Thread: Question about maxTapes & selectnewtape & dumptuples

Question about maxTapes & selectnewtape & dumptuples

From
Andy Fan
Date:
Hi,

merge sorts requires all the tuples in each input are pre-sorted (1),
and in tuplesort.c, when the workmem is full, we dumptuples into
destTape. (2).  it looks to me that we need a unlimited number of Tapes
if the number of input tuples is big enough. However we set a maxTapes
in 'inittapes' and we may use a pre-used tapes for storing new tuples in
'selectnewtape'. Wouldn't this break the prerequisite (1)? 

selectnewtape(Tuplesortstate *state)
{
    if (state->nOutputTapes < state->maxTapes)
    {..}
    else
    {
        /*
         * We have reached the max number of tapes.  Append to an existing
         * tape.
         */
        state->destTape = state->outputTapes[state->nOutputRuns % state->nOutputTapes];
        state->nOutputRuns++;
    }
}


for example, at the first use of outputTapes[x], it stores (1, 3, 5, 7),
and later (2, 4, 6, 8) are put into it.  so the overall of (1, 3, 5, 7,
2, 4, 6, 8) are not sorted? Where did I go wrong?

-- 
Best Regards
Andy Fan




Re: Question about maxTapes & selectnewtape & dumptuples

From
Heikki Linnakangas
Date:
On 30/06/2024 12:48, Andy Fan wrote:
> merge sorts requires all the tuples in each input are pre-sorted (1),
> and in tuplesort.c, when the workmem is full, we dumptuples into
> destTape. (2).  it looks to me that we need a unlimited number of Tapes
> if the number of input tuples is big enough. However we set a maxTapes
> in 'inittapes' and we may use a pre-used tapes for storing new tuples in
> 'selectnewtape'. Wouldn't this break the prerequisite (1)?
> 
> selectnewtape(Tuplesortstate *state)
> {
>     if (state->nOutputTapes < state->maxTapes)
>     {..}
>      else
>      {
>         /*
>          * We have reached the max number of tapes.  Append to an existing
>          * tape.
>          */
>         state->destTape = state->outputTapes[state->nOutputRuns % state->nOutputTapes];
>         state->nOutputRuns++;
>     }
> }
> 
> 
> for example, at the first use of outputTapes[x], it stores (1, 3, 5, 7),
> and later (2, 4, 6, 8) are put into it.  so the overall of (1, 3, 5, 7,
> 2, 4, 6, 8) are not sorted? Where did I go wrong?

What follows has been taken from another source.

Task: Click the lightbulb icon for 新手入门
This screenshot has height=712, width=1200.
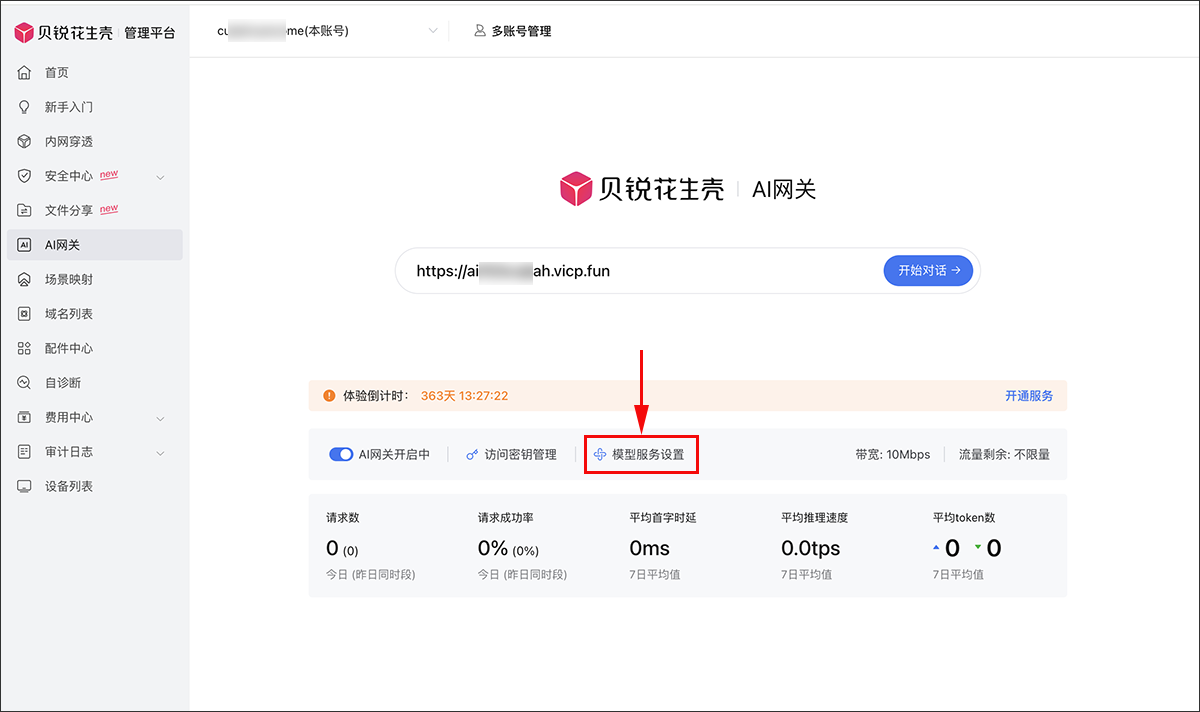Action: (25, 107)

There's a distinction between "runs" and "tapes". Each "run" is sorted, 
but there can be multiple runs on a tape. In that case, multiple merge 
passes are needed. Note the call to markrunend() between the runs. In 
your example, the tape would look like (1, 3, 5, 7, <end marker>, 2, 4, 
6, 8).

-- 
Heikki Linnakangas
Neon (https://neon.tech)




Re: Question about maxTapes & selectnewtape & dumptuples

From
Andy Fan
Date:
Heikki Linnakangas <hlinnaka@iki.fi> writes:

> On 30/06/2024 12:48, Andy Fan wrote:

>> for example, at the first use of outputTapes[x], it stores (1, 3, 5,
>> 7),
>> and later (2, 4, 6, 8) are put into it.  so the overall of (1, 3, 5, 7,
>> 2, 4, 6, 8) are not sorted? Where did I go wrong?
>
> There's a distinction between "runs" and "tapes". Each "run" is sorted,
> but there can be multiple runs on a tape. In that case, multiple merge
> passes are needed. Note the call to markrunend() between the runs. In
> your example, the tape would look like (1, 3, 5, 7, <end marker>, 2, 4,
> 6, 8).

I see, Thank you for your answer!

-- 
Best Regards
Andy Fan